Since the cloning of the human LDLR(2) , an increasing number of related proteins have been discovered. Among them are LRP, megalin, and the VLDL receptor, to name only those sharing the very same structural modules that constitute the LDLR. The simultaneous discovery of potential ligands for these receptors expanded their possible functions far beyond those in lipoprotein metabolism (reviewed in (7) ).
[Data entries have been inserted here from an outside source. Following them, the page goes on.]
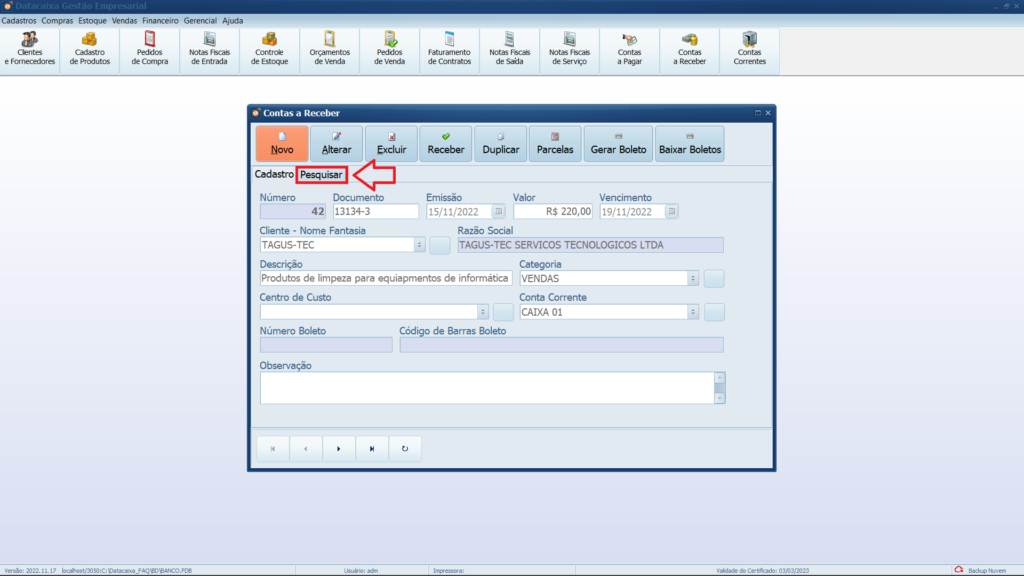Expand the Cliente - Nome Fantasia dropdown
The height and width of the screenshot is (576, 1024).
pyautogui.click(x=418, y=245)
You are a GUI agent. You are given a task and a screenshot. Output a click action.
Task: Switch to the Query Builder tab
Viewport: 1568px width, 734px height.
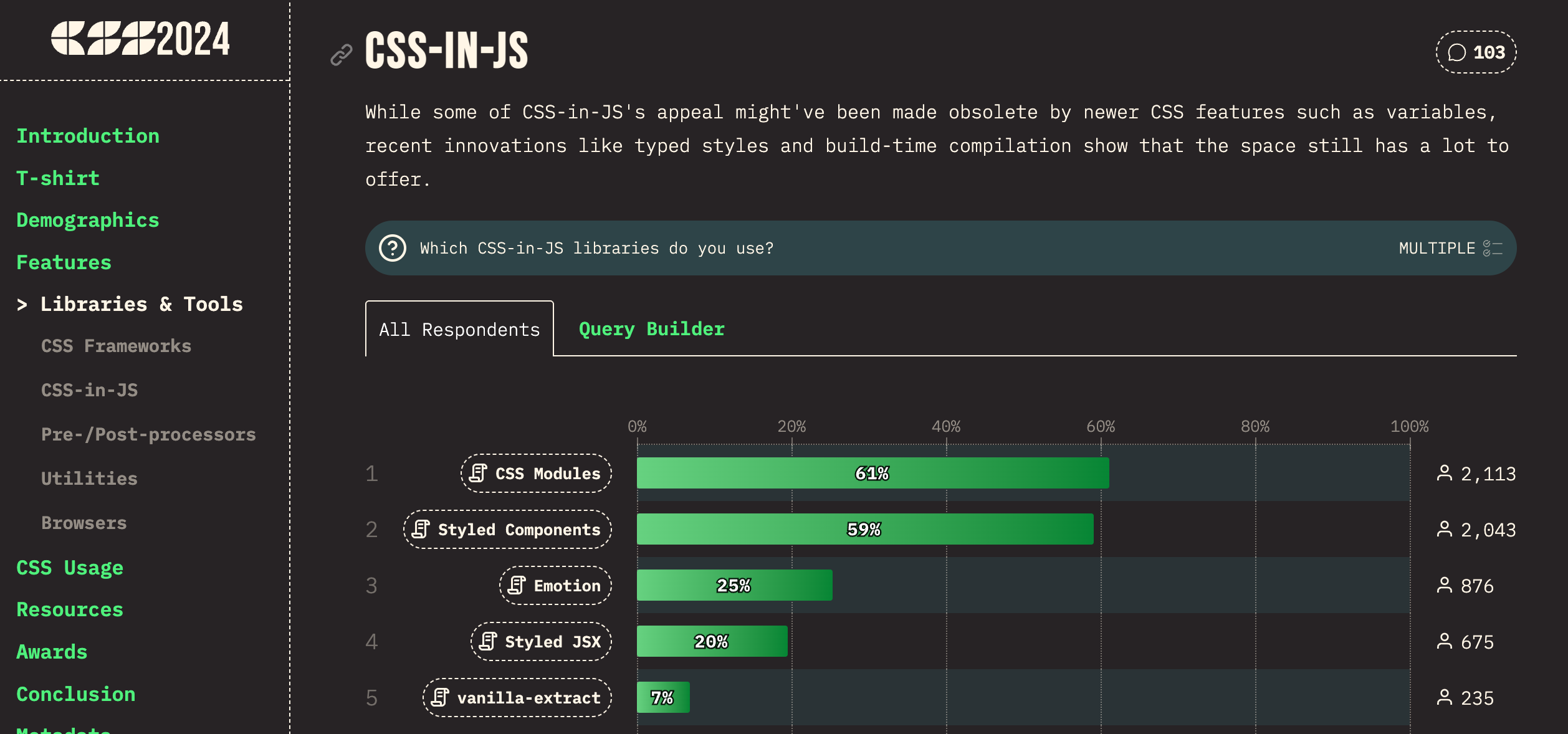point(651,329)
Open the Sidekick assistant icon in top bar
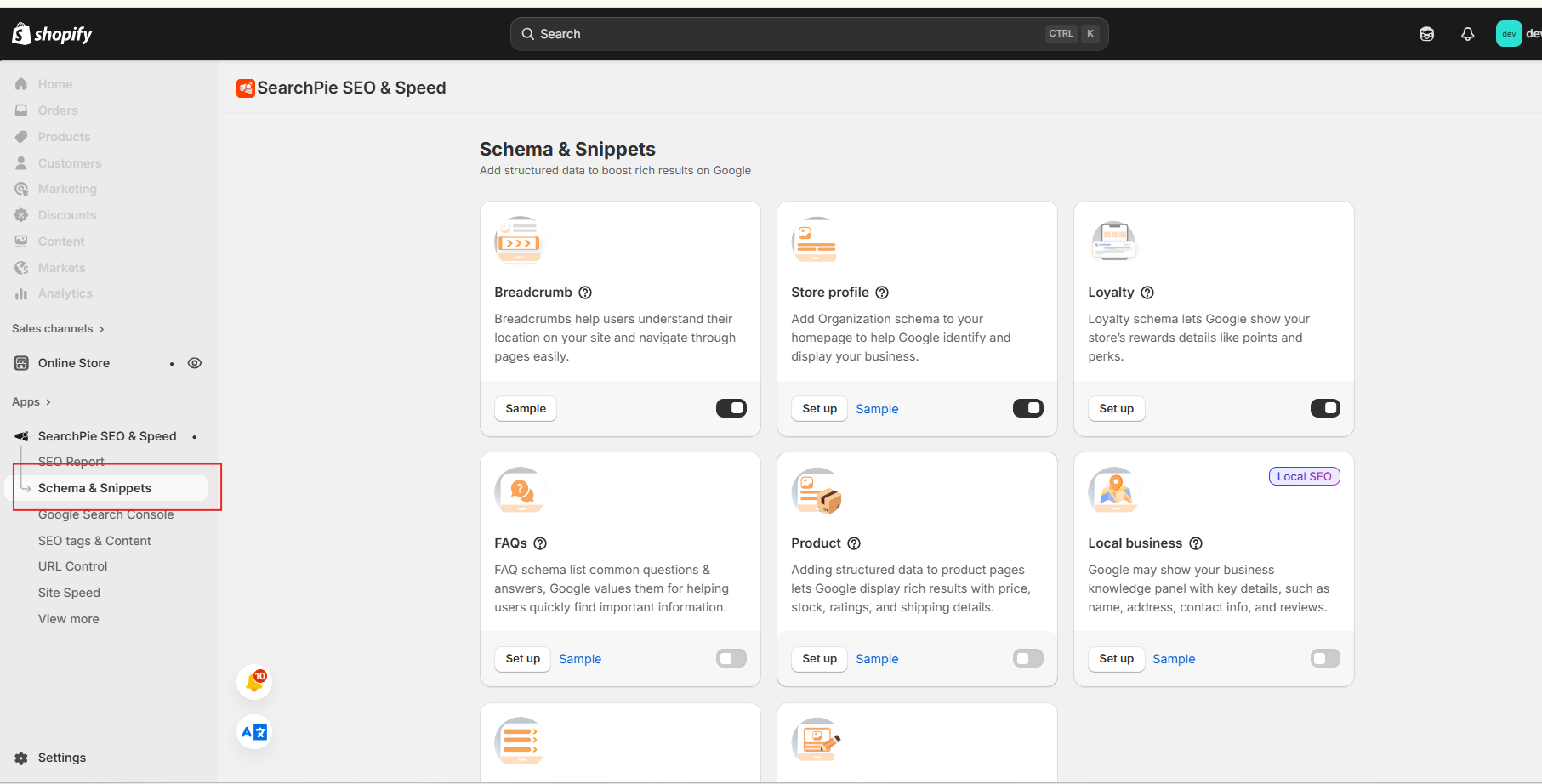The image size is (1542, 784). pyautogui.click(x=1426, y=34)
We now describe a new member of this receptor
family in chicken and mouse, which we have discovered by an RT-PCR
screening approach. Following our suggestion(15) , we term the
new receptor LR8B, where LR stands for LDLR-relative, the number
specifies the number of ligand binding repeats, and the B indicates the
brain-specific expression of this receptor. This nomenclature appears
preferable over one that refers to ligands, which might be misleading
since the list of proposed ligands grows(14, 34) . The
new receptor shows the highest homology, both in modular structure and
primary sequence, to the so-called VLDL receptors. It has 8 ligand
binding repeats, and the linker, a short stretch between binding
repeats 4 and 5 in LDLRs(29) , is located at the same position
as in VLDL receptors, i.e. between repeats 5 and 6. The
presence of a perfect internalization signal, FDNPVY, in the
cytoplasmic domain of the receptor strongly suggests endocytic
competence(31) . Deduced from the sequence, the receptor might
be heavily glycosylated, in agreement with its apparent M of
130,000 on SDS gels versus a
calculated M
of
101,000.
An anti-peptide
antibody detected the 130-kDa protein in brain fractions, but not in
other tissues tested. Due to the expected binding of RAP to the new
receptor, we were able to partially purify the receptor by affinity
chromatography of brain membrane extracts on immobilized RAP. Deduced
from the extremely high conservation of the ligand binding domain with
that of LR8 and mammalian VLDL receptors, we assume that these
receptors potentially recognize a very similar set of ligands:
apoB(24) , apoE(35) ,
-macroglobulin(34) , lactoferrin, and, as
demonstrated here, RAP(14) .
With respect to a possible function of LR8B, we must consider that LR8B is the first member of the LDLR gene family predominantly expressed in brain of such diverse species as chicken and mouse. It is widely appreciated that in mammals apoE might serve as mediator of brain-specific lipid transport, which operates separated from the general circulation by the blood-brain barrier(20) . ApoE is synthesized by astrocytes, and apoE-containing lipoprotein particles are found in cerebrospinal fluid. The involvement of the LDLR and LRP, both expressed in mammalian brain(36, 37) , in apoE-mediated brain-specific lipid transfer is not defined, however. The fact that patients with a total absence of functional LDLRs lack abnormalities in the brain suggests that LDLR is not essential for such pathway(s). LRP may play a crucial role in the brain, since a certain proportion of mice homozygous for the disruption of the LRP gene do implant into the uterus, but die early showing failure of neuronal tube closure and incomplete expansion of brain vesicles(38, 39) . In addition to a role in normal brain physiology, LR8B, if expressed in man, may also be a new candidate for involvement in the pathophysiology of neurodegenerative disorders due to the association of the apoE4 allele with late onset Alzheimer's disease(40) . At first sight, the situation in chicken is different, as birds are not known to synthesize apoE(41, 42) . However, they do synthesize apoAI in brain (43) and, importantly, at sites of peripheral nerve injury and regeneration(44, 45) . In view of these observations, it has been proposed that apoAI in chickens may function in analogy to apoE in mammals(44, 45) . It remains to be tested whether chicken apoAI is the pendant to mammalian apoE in brain metabolism, or whether this novel receptor's physiological ligand is a yet unidentified gene product common to chicken and mammals.
The nucleotide sequence(s) reported in this paper has been submitted to the GenBank(TM)/EMBL Data Bank with accession number(s) X97001[GenBank].